To solve this problem, we will break it down into vectors and use trigonometry to find the distance Stella skied on the second leg of her trip.

1. Represent the first leg of the trip: Stella skied 8.0 km in the direction $\text{N}40^\circ \text{E}$. We can represent this in vector form. The north component (y-axis) and east component (x-axis) can be calculated using trigonometry. $\text{N}40^\circ \text{E} \text{ means } 40^\circ \text{ east of north}.$

   $x_1 = 8.0 \cos(40^\circ)$ $y_1 = 8.0 \sin(40^\circ)$

2. Calculate these components: $x_1 = 8.0 \cos(40^\circ) \approx 8.0 \times 0.7660 = 6.128 \text{ km}$ $y_1 = 8.0 \sin(40^\circ) \approx 8.0 \times 0.6428 = 5.1424 \text{ km}$

3. Represent the second leg of the trip: Stella then skied in the direction $\text{S}30^\circ \text{E}$. We can calculate this vector's components. $x_2 = d \cos(30^\circ)$ $y_2 = -d \sin(30^\circ)$

   where $d$ is the distance she skied on the second leg of her trip.

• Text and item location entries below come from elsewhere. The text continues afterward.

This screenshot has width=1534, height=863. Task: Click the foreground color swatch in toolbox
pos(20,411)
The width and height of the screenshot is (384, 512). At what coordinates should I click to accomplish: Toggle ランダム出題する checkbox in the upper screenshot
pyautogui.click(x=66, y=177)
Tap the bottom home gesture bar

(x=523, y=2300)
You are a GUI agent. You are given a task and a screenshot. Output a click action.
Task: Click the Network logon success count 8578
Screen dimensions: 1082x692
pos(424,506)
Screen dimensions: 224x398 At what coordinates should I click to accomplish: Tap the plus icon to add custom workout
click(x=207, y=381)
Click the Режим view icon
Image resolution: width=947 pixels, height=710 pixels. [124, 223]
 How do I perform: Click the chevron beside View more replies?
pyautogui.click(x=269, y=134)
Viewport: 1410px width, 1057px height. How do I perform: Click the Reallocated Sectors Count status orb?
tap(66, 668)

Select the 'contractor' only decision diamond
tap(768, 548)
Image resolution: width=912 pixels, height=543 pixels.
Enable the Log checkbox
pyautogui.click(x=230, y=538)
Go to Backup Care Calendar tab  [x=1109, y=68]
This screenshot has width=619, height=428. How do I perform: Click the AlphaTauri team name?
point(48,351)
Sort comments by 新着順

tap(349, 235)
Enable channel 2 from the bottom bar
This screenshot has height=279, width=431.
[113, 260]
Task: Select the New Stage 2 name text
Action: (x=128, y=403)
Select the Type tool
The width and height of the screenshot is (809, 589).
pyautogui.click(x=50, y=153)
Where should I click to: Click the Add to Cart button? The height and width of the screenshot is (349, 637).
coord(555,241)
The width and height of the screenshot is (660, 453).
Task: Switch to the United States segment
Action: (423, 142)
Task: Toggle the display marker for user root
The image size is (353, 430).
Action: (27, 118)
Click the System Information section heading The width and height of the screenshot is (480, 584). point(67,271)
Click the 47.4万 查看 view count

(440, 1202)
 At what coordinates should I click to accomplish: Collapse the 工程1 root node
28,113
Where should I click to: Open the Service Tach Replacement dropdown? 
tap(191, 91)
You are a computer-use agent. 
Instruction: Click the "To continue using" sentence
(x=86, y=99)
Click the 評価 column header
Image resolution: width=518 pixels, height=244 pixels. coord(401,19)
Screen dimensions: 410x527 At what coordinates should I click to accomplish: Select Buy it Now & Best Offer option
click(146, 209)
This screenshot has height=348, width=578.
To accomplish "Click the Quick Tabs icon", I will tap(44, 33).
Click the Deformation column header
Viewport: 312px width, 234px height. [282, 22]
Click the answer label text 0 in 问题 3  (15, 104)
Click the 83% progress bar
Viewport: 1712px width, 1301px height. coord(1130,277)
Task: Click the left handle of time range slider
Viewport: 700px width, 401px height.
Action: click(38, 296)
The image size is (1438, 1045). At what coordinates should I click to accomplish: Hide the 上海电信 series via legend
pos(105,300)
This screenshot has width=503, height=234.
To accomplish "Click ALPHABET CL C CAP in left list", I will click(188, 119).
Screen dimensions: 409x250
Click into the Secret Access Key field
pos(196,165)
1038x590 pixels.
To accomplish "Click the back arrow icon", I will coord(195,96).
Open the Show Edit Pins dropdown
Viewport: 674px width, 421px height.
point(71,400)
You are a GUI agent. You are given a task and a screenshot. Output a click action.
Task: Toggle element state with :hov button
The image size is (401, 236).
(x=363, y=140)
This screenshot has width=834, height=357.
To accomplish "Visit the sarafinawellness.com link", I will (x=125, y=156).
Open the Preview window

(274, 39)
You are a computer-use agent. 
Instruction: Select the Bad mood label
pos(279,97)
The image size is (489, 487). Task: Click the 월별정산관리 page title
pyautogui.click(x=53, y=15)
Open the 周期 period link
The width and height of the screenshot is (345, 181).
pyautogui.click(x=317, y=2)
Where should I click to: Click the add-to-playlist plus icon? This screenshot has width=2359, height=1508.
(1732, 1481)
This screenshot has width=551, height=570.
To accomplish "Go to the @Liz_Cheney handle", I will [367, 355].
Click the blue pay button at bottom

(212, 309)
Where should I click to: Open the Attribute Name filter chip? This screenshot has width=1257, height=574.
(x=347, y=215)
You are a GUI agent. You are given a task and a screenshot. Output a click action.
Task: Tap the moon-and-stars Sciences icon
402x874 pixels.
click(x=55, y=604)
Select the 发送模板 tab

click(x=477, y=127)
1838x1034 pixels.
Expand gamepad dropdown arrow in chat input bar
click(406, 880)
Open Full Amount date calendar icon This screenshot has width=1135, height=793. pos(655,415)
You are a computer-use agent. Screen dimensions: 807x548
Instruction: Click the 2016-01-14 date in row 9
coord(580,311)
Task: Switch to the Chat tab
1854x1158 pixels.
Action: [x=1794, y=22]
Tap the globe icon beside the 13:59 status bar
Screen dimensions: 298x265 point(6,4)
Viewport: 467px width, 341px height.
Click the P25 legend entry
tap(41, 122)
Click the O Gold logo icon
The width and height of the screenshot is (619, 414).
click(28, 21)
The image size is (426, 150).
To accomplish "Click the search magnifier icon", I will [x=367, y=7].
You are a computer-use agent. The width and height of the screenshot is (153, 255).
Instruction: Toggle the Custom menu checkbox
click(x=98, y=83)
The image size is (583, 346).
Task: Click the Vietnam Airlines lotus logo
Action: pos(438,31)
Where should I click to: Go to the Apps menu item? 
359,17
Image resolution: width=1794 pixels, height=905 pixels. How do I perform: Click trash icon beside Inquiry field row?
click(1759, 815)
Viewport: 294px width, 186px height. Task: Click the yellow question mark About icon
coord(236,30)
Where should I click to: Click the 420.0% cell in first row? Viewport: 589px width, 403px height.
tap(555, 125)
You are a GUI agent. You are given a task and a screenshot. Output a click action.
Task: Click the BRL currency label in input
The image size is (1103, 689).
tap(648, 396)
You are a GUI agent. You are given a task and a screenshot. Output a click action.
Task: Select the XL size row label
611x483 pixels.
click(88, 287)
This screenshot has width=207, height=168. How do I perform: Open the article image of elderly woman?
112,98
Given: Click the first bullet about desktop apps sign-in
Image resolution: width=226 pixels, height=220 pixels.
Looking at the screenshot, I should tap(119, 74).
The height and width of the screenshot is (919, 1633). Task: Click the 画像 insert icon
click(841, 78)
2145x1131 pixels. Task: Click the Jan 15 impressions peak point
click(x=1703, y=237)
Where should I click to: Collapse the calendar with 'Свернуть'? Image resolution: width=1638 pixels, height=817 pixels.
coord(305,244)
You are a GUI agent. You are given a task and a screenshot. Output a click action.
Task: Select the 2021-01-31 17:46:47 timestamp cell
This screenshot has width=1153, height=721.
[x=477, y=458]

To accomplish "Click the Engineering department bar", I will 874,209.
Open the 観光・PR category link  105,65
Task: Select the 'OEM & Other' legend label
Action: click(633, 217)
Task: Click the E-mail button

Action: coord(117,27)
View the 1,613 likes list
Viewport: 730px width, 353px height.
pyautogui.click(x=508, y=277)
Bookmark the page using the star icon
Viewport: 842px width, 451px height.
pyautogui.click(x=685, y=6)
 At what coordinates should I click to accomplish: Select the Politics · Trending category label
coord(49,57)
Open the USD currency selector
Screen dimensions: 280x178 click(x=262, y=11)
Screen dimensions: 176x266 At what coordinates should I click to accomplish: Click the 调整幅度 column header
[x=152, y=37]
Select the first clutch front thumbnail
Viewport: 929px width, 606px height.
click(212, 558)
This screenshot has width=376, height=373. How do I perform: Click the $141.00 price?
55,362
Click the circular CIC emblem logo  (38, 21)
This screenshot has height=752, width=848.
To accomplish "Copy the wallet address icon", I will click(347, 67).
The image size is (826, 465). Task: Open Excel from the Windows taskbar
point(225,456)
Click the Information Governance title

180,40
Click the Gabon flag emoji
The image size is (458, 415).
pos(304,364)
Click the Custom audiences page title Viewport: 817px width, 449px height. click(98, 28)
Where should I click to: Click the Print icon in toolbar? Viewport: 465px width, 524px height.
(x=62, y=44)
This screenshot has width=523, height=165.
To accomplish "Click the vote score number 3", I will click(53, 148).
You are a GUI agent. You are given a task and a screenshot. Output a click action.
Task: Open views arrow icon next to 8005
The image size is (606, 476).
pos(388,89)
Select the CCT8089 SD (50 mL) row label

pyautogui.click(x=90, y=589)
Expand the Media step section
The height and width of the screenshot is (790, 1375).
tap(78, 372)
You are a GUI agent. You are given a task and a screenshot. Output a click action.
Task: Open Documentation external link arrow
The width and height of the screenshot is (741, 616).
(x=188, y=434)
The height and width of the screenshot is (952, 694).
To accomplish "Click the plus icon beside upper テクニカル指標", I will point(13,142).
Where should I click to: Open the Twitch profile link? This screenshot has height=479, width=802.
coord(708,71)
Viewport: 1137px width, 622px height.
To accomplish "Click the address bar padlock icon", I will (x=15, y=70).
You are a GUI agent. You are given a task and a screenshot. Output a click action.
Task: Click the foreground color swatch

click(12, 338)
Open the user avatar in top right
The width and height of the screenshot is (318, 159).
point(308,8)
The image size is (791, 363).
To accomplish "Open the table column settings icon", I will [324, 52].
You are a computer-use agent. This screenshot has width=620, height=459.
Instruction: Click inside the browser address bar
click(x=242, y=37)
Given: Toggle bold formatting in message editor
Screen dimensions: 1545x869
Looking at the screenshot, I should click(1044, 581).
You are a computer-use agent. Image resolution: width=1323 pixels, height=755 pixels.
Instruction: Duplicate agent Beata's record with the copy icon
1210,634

4. Combine the vectors: The total distance from her starting point to the cabin is 9.5 km. Combining the vectors from both legs: $x_1 + x_2 = 9.5 \cos(\theta)$ $y_1 + y_2 = 9.5 \sin(\theta)$

   Since $\theta = \arctan\left(\frac{y_1 + y_2}{x_1 + x_2}\right)$, and given that $9.5$ km is as the crow flies, we use the Pythagorean theorem to find the resultant vector: $\sqrt{(x_1 + x_2)^2 + (y_1 + y_2)^2} = 9.5 \text{ km}$

5. Solve for the distance $d$: $(6.128 + d \cos(30^\circ))^2 + (5.1424 - d \sin(30^\circ))^2 = 9.5^2$ Simplify the trigonometric functions: $\cos(30^\circ) = \frac{\sqrt{3}}{2} \approx 0.866$ $\sin(30^\circ) = \frac{1}{2} = 0.5$ So: $(6.128 + 0.866d)^2 + (5.1424 - 0.5d)^2 = 9.5^2$ $(6.128 + 0.866d)^2 + (5.1424 - 0.5d)^2 = 90.25$

   Expanding and simplifying this equation: $(6.128 + 0.866d)^2 = 37.905 + 10.604d + 0.749d^2$ $(5.1424 - 0.5d)^2 = 26.4384 - 5.1424d + 0.25d^2$ $37.905 + 10.604d + 0.749d^2 + 26.4384 - 5.1424d + 0.25d^2 = 90.25$ $0.999d^2 + 5.4616d + 64.3434 = 90.25$ $0.999d^2 + 5.4616d - 25.9066 = 0$

   Solving this quadratic equation for $d$: $d = \frac{-5.4616 \pm \sqrt{(5.4616)^2 - 4 \cdot 0.999 \cdot (-25.9066)}}{2 \cdot 0.999}$ $d = \frac{-5.4616 \pm \sqrt{29.8213 + 103.6204}}{1.998}$ $d = \frac{-5.4616 \pm \sqrt{133.4417}}{1.998}$ $d = \frac{-5.4616 \pm 11.553}{1.998}$

   Solving for the positive root: $d = \frac{6.0914}{1.998} \approx 3.05 \text{ km}$

So, the distance Stella traveled on the second leg of her trip is approximately $3.0$ km.

Would you like more details or have any questions?

Here are 8 related questions for further exploration:

1. How can vector addition be applied to solve real-world navigation problems?
2. What are the trigonometric identities and how are they used in navigation?
3. How does the Pythagorean theorem apply to vectors in two dimensions?
4. What is the significance of bearing angles in navigation?
5. How can the law of cosines be used in more complex navigation problems?
6. What are some real-life applications of vector addition besides navigation?
7. How do you convert between different forms of vector representation?
8. What are the methods for solving quadratic equations and their applications?

Tip: Always break down complex problems into smaller, manageable parts and solve step by step. This approach can simplify the problem and help avoid errors.